## Data provided
[Start of Attachment]
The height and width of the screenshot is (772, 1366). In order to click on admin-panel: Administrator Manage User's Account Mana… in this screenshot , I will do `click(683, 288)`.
[End of Attachment]
[Start of Attachment]
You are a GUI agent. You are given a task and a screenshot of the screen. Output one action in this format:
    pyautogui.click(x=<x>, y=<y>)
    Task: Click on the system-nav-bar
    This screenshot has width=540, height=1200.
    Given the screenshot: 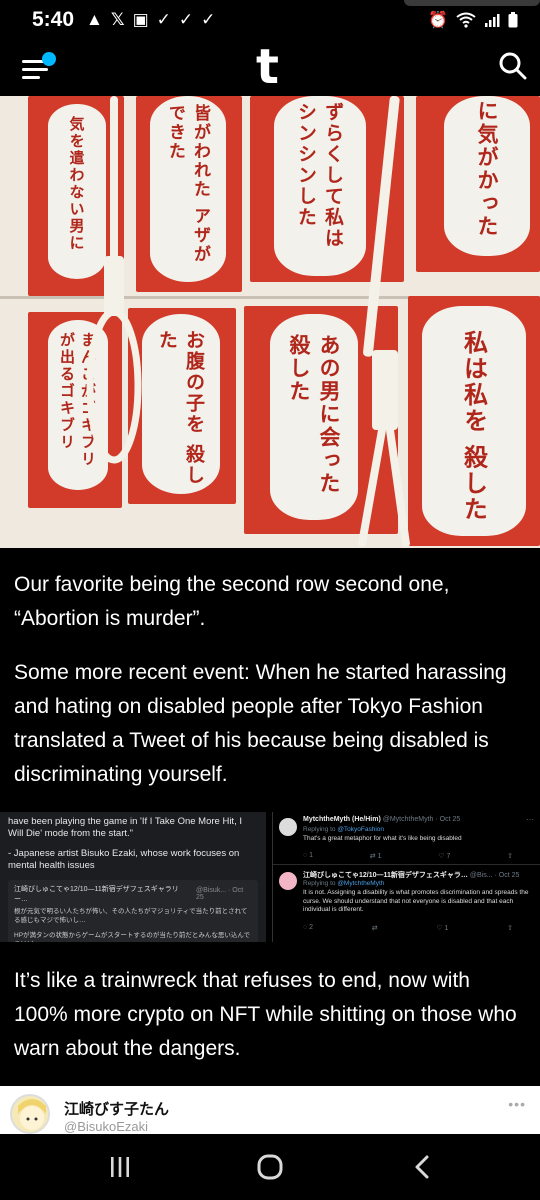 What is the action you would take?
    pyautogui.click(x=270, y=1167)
[End of Attachment]
## Prompt
Pull out every line of the material above that contains the string "height".

## Task output
The height and width of the screenshot is (772, 1366). In order to click on admin-panel: Administrator Manage User's Account Mana… in this screenshot , I will do `click(683, 288)`.
    This screenshot has width=540, height=1200.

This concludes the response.